The Yellow Brick Road to Nowhere

The horrific killings in California are dominating the news. It seems that Elliot Rodger’s family sought help in the preceding weeks, but to no avail.

In a way, we’ve been there, too. Seeking help for a loved one, but help couldn’t be found. At first, I thought it was because we didn’t have vast sums of money for treatment. But if that young man’s wealthy family couldn’t get help for him, how could we expect to find any?

When you know a loved one is troubled, you do anything you can to help them, both for their sakes and for possible future victims. In our case, we were told by the cops there was no facility for treatment unless we wanted him to come out ‘worse than he was when he went in’.

What is wrong with our society when those most in need of help can’t get it? And then when there is a horrific outcome involving guns, people blame the guns??? It’s not the guns, folks, it’s our society!!!! A society that encourages overt sexuality and acceptance of all its forms, even when it’s not a mentally healthy practice. A society in which those in desperate need of help are explained away as ‘boys being boys’, or ‘he had a tough childhood’ or ‘he was a member of the Tea Party’. A society in which the breakdown of the family has had a corresponding increase in these awful behaviors.

There is no accountability anymore. We have a president who is so blasé about his responsibilities that he doesn’t get mad until he hears about it ‘in the news’. By then it’s too damn late. Our society as a whole echoes this ignorant response to our problems.

Acceptance of self has trumped acceptance of personal responsibility. If it feels good, it’s your right to do it, and screw anyone else. If someone else’s beliefs make you feel less than a person, it’s the other person’s fault. Elliot Rodger is the epitome of that mantra. That’s what caused the trouble for our family member.

And it’s destroying all of us.

7 Responses to “The Yellow Brick Road to Nowhere”

  1. wRitErsbLock Says:

    Apparently it’s hard to find help even when the person in need of help is the seeker. So I’ve heard.

  2. Mrs. Who Says:

    WB: I hate that, too…mental health is such an upside-down science…

  3. Jess Says:

    The media will dig, until they have enough information to create a story to fit their particular agenda. Until then, the sensational ratings machine will be redlining.

    We’ll never know the real story, although if someone picked through the crap called news, they’d find an individual with a mental disorder hidden by money, and the fear of a social stigma. The discovery of disturbing behavior probably started years ago and more than enough knew the murderer was someone to watch, be careful around and the most astute would have always been armed, when they knew he was close.

    Everyone is accountable and there are enough in our society to see that the problems we now face will make us stronger.

  4. diamond dave Says:

    Yep, I’m sick of the whole mess too. We are failing as a society in teaching our children basic right from wrong. Because today what passes for right and wrong are polar opposites of what we grew up with.

  5. vwbug Says:

    I have been blessed with an exception therapist… but she can’t help with all the issues.

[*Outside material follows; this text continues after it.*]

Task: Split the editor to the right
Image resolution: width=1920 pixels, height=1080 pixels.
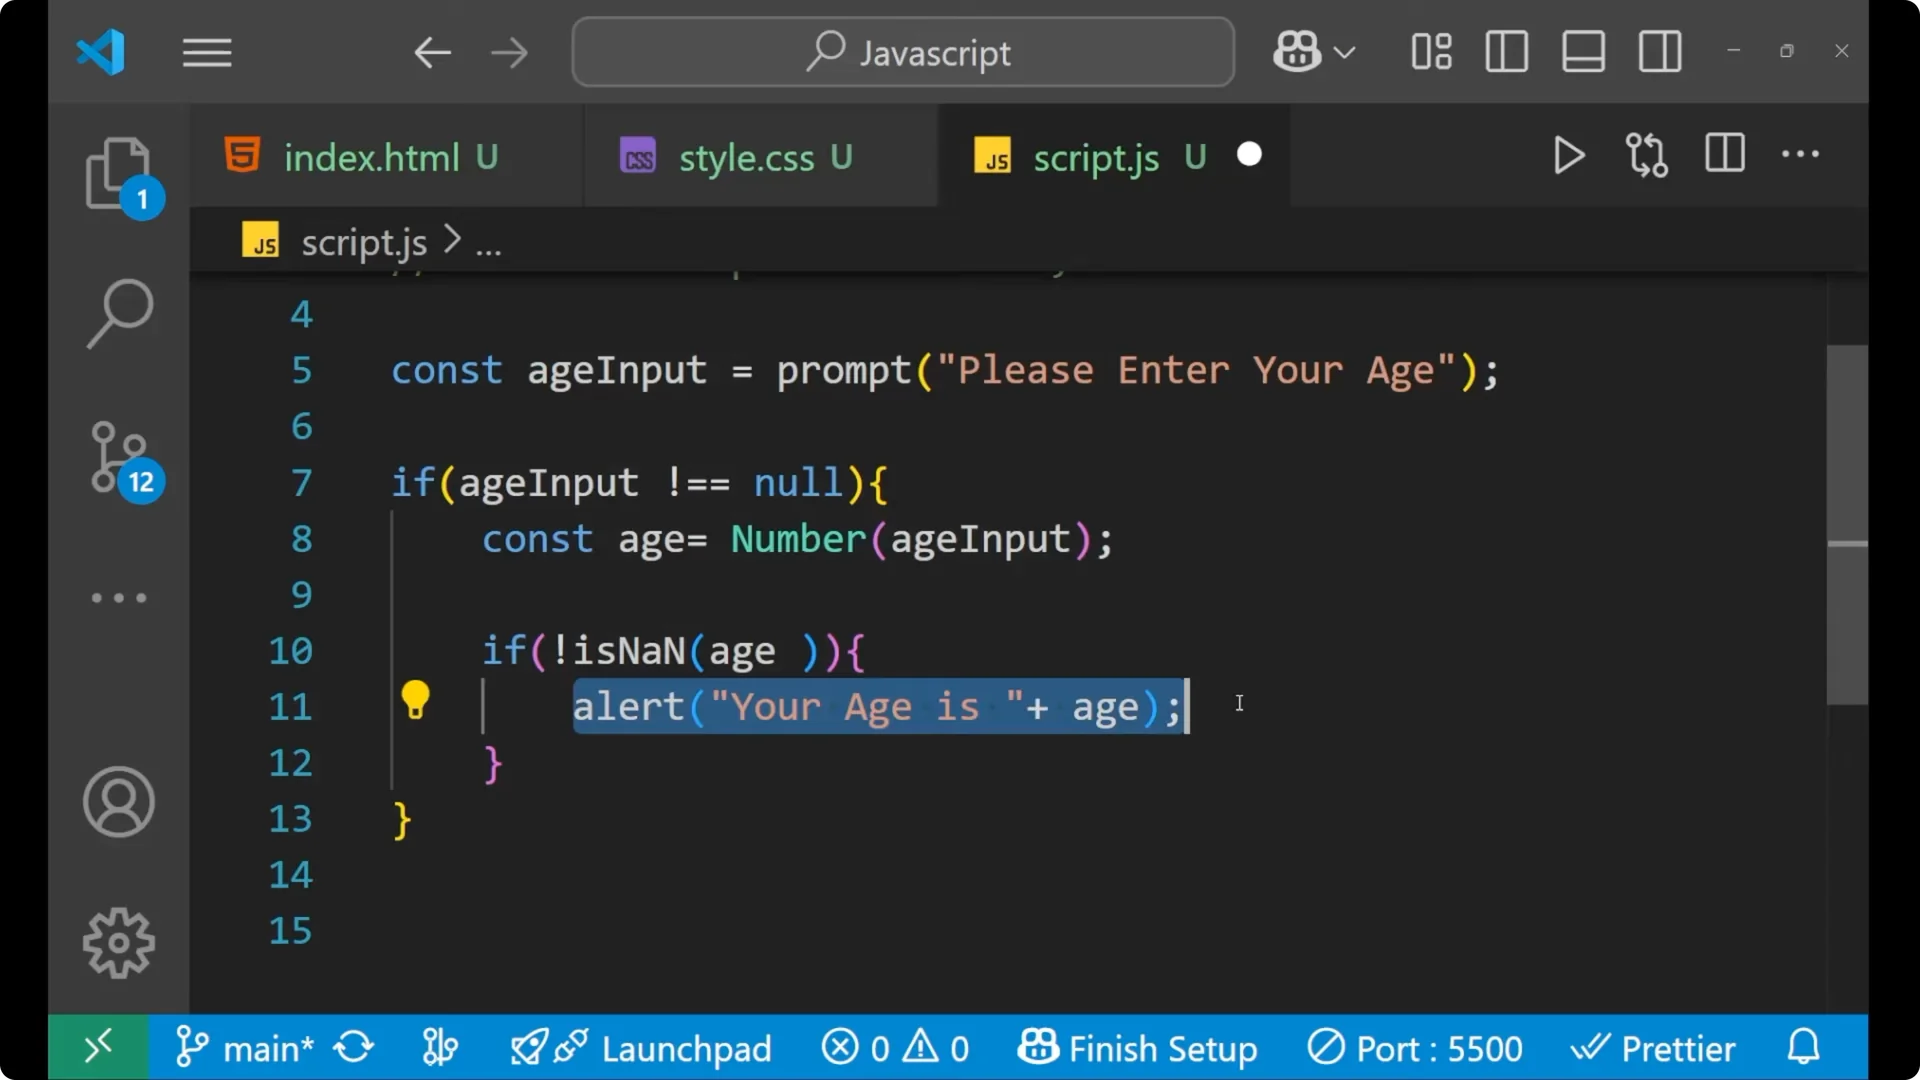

And so I have been floundering on some big ones with my son. I keep hoping and praying we will make through all of this but society certainly does not help.

  6. pam Says:


    And this hits close to home. Our 13 year old bi-polar granddaughter was baker-acted last week. They kept her for three days and took her off two of the meds in her ‘cocktail’.

    She’s been in therapy virtually her entire life. Not helping. Obviously. I’m scared of her and for her. Now… what will happen to her?

  7. Mrs. Who Says:

    When they’re throwing meds at these kids, it’s like they just go down a checklist of possible drugs. ‘Oh, that doesn’t work, let’s do this one. Nope? Okay, onto the next one. And the next one. And the next one.”

    When my husband’s eldest was on these types of drugs, he was a different person. A mean person. He got off of them, graduated high school, went in the Army and did well. Then his wife cheated on him, he got a divorce, and sank into a depression. He’s started meds again…and once again he’s cold, irrational, and not himself, making stupid decisions. Plus the drinking he’s doing is not helping. But he’s stopped talking to us…mainly because he’s returned to the home of the mother who allowed her husband to sexually abuse him. The drugs are effin’ him up, keeping him from thinking straight.

    I think many of these people need a work farm. A farm where people in a bad place can go physically work off the sadness or aggression or anger. Literally sweat it out of their bodies. And then be too tired to let it get worked up inside of themselves again. My husband and I used to say if we ever won the lottery, we would buy a horse ranch, and let kids like his son work off their problems.